Top of Information provided
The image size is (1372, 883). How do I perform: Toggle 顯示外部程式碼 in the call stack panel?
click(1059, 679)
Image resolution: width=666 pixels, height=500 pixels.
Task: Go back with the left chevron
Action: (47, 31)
Bottom of Information provided
### Task details
Print all records shown above, word for word.

### Answer to this problem
The image size is (1372, 883). How do I perform: Toggle 顯示外部程式碼 in the call stack panel?
click(1059, 679)
Image resolution: width=666 pixels, height=500 pixels.
Task: Go back with the left chevron
Action: (47, 31)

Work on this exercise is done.